= Work request =
Find "Image resolution: width=236" and "Task: Toggle the Texture checkbox" in the records below. Copy the lines holding them and every line between, exactly, and no others.

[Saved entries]
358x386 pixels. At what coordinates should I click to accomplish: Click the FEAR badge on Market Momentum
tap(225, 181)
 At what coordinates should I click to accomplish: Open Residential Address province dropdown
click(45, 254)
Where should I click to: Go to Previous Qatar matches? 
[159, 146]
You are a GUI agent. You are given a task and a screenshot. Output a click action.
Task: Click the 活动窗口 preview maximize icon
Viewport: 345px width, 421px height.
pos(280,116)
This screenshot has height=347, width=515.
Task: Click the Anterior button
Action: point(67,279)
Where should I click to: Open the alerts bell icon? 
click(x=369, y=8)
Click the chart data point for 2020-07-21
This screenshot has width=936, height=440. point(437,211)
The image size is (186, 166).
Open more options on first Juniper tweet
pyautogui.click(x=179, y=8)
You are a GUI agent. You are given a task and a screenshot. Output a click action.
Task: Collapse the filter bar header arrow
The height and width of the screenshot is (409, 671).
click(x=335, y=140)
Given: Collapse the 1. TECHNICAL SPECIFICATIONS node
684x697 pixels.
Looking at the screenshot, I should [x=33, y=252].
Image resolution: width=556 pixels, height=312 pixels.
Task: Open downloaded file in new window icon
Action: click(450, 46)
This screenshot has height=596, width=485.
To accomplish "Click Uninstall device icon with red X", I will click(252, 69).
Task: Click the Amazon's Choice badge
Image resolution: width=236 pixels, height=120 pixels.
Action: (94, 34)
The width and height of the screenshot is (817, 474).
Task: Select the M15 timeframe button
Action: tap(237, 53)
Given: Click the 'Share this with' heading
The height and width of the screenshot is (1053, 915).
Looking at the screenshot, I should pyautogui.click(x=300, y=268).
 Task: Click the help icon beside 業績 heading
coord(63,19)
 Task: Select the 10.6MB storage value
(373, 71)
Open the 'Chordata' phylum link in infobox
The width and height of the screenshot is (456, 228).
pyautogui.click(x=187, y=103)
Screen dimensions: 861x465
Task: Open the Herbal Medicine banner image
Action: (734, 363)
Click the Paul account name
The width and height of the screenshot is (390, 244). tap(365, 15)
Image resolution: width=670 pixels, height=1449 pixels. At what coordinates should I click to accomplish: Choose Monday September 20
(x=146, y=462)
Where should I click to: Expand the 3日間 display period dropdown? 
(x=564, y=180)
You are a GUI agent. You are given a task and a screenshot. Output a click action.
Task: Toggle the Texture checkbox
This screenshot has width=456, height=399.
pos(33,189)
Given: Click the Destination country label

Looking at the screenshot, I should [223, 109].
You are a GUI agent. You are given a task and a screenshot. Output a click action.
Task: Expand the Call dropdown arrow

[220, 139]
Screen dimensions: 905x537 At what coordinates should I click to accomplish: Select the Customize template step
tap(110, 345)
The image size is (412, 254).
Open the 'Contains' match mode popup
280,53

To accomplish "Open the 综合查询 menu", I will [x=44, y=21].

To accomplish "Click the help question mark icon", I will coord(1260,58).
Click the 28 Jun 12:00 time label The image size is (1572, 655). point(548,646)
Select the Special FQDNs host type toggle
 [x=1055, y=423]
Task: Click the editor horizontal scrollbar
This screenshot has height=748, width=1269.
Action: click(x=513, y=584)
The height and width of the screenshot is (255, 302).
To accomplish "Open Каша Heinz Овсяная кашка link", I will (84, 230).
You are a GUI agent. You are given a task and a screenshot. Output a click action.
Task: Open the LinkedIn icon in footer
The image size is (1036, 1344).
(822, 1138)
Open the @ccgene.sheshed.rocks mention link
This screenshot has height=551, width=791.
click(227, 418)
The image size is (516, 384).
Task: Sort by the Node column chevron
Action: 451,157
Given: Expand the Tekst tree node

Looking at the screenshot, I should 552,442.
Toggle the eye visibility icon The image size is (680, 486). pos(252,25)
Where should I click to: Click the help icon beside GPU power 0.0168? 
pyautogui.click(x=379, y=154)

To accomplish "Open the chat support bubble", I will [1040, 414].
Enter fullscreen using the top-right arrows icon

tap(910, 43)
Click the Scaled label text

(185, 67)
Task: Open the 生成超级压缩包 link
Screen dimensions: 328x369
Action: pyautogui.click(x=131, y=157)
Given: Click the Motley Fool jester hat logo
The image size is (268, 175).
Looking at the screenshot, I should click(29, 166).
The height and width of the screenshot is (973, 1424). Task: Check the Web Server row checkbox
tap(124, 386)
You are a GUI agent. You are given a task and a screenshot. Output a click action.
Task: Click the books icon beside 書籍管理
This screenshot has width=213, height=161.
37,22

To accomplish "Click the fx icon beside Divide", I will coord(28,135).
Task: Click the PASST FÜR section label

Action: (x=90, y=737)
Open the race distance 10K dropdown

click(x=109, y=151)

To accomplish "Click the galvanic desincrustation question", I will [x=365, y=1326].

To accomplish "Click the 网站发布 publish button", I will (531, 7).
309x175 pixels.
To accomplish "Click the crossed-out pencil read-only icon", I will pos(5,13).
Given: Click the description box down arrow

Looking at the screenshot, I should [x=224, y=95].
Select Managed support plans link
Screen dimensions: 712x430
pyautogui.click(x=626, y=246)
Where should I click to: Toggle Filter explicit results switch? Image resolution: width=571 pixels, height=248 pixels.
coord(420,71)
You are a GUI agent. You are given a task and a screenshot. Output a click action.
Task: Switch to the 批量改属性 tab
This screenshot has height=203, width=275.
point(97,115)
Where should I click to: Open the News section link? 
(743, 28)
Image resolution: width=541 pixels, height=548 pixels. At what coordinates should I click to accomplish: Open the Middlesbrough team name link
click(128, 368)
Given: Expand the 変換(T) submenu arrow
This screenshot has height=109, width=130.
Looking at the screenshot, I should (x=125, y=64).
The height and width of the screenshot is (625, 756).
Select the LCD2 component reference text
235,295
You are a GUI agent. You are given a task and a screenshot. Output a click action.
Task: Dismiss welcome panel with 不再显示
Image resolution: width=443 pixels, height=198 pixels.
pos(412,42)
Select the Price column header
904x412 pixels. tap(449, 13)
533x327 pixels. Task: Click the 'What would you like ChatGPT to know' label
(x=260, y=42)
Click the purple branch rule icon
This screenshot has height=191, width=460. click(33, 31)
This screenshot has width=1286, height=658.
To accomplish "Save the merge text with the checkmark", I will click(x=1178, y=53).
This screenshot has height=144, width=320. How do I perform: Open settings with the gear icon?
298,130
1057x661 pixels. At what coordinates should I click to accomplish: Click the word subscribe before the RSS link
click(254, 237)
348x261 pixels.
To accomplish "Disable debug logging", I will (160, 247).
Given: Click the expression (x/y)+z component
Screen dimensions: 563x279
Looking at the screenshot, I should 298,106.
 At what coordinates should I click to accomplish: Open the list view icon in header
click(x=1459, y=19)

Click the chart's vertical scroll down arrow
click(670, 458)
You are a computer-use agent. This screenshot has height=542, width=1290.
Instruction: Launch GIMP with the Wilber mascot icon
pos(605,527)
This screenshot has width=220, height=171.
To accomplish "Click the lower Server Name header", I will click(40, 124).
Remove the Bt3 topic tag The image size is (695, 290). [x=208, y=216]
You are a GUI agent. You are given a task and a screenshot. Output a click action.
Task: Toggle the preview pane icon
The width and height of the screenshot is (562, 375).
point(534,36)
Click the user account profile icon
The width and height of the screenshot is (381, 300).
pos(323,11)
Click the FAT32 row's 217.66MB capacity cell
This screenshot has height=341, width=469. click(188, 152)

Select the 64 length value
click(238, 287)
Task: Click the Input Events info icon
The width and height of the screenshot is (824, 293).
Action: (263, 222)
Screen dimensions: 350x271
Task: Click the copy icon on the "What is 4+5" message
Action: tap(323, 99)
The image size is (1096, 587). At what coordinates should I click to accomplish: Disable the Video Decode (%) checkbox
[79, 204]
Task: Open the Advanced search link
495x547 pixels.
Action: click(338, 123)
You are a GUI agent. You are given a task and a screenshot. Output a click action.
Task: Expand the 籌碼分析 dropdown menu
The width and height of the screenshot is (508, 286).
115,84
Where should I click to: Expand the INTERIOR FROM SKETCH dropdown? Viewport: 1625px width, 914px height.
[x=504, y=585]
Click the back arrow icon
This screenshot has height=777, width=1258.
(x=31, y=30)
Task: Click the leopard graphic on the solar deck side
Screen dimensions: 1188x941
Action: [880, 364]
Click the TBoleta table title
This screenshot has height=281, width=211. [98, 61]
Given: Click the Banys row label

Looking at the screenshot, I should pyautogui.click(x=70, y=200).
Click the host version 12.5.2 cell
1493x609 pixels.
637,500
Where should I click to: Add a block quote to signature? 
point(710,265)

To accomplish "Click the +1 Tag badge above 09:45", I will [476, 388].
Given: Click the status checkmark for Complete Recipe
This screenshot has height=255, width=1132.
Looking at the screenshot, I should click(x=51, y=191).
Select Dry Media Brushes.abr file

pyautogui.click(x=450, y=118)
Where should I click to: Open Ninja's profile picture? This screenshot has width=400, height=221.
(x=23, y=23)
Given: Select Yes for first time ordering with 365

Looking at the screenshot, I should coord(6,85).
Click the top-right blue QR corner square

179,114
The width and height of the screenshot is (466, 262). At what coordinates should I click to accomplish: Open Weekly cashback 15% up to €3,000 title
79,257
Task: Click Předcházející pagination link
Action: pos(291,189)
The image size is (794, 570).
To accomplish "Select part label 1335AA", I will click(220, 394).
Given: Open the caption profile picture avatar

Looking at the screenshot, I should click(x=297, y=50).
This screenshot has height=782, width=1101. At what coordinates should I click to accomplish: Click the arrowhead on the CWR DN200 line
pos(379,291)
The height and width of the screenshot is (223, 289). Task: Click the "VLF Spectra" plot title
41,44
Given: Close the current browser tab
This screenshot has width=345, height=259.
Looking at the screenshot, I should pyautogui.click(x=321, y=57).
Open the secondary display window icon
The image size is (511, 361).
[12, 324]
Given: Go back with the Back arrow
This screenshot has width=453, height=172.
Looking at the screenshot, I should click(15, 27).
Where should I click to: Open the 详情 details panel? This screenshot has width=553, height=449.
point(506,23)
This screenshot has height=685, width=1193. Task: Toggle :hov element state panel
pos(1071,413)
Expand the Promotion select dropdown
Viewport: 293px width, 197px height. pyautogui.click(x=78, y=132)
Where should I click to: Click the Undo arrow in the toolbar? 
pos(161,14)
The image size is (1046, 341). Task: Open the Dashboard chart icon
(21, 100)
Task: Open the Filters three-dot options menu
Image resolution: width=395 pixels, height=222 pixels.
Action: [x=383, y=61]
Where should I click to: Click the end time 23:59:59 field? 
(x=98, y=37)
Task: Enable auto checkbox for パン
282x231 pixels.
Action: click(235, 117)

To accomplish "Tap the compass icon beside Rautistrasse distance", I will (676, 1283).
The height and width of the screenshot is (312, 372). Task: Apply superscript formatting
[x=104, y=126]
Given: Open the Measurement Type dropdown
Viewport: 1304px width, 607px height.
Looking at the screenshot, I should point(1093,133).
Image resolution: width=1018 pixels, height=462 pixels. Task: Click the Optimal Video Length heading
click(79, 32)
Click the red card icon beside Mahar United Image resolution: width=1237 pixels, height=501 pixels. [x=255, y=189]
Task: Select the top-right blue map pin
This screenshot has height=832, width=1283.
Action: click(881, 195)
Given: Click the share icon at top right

= Task output =
Image resolution: width=236 pixels, height=120 pixels.
Action: (94, 34)
The width and height of the screenshot is (817, 474).
Task: Select the M15 timeframe button
Action: tap(237, 53)
Given: Click the 'Share this with' heading
The height and width of the screenshot is (1053, 915).
Looking at the screenshot, I should pyautogui.click(x=300, y=268).
 Task: Click the help icon beside 業績 heading
coord(63,19)
 Task: Select the 10.6MB storage value
(373, 71)
Open the 'Chordata' phylum link in infobox
The width and height of the screenshot is (456, 228).
pyautogui.click(x=187, y=103)
Screen dimensions: 861x465
Task: Open the Herbal Medicine banner image
Action: (734, 363)
Click the Paul account name
The width and height of the screenshot is (390, 244). tap(365, 15)
Image resolution: width=670 pixels, height=1449 pixels. At what coordinates should I click to accomplish: Choose Monday September 20
(x=146, y=462)
Where should I click to: Expand the 3日間 display period dropdown? 
(x=564, y=180)
You are a GUI agent. You are given a task and a screenshot. Output a click action.
Task: Toggle the Texture checkbox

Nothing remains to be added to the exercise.